BEGIN Dataset excerpts
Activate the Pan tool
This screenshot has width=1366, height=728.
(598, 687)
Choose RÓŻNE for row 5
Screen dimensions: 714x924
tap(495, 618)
END Dataset excerpts
BEGIN Dataset excerpts
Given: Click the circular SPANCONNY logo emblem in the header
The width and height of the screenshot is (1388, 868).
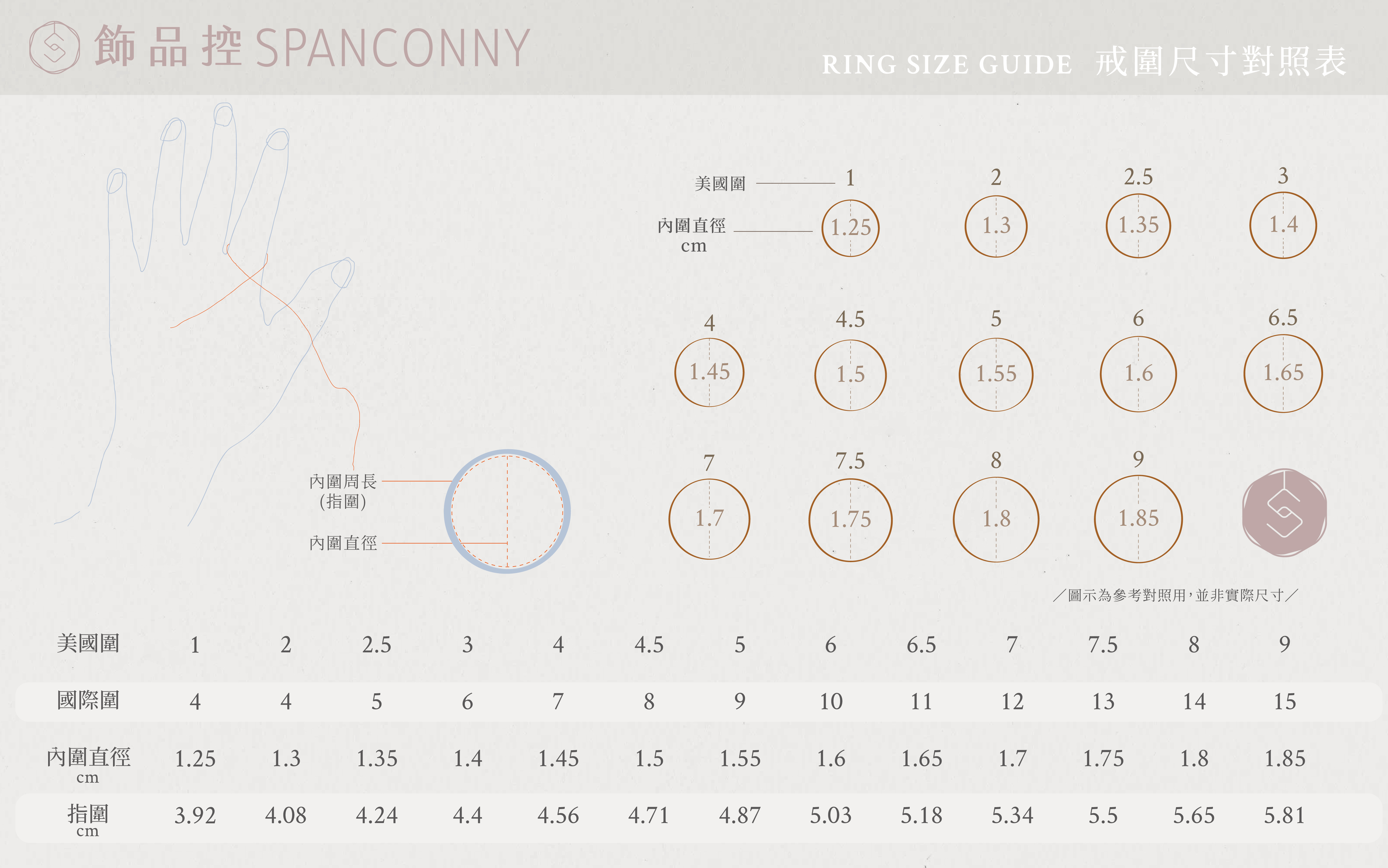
END Dataset excerpts
Taking the material above, extract exactly and only the lines from the line with "Given: Click the" to the line with "The width and", inclusive of both.

Given: Click the circular SPANCONNY logo emblem in the header
The width and height of the screenshot is (1388, 868).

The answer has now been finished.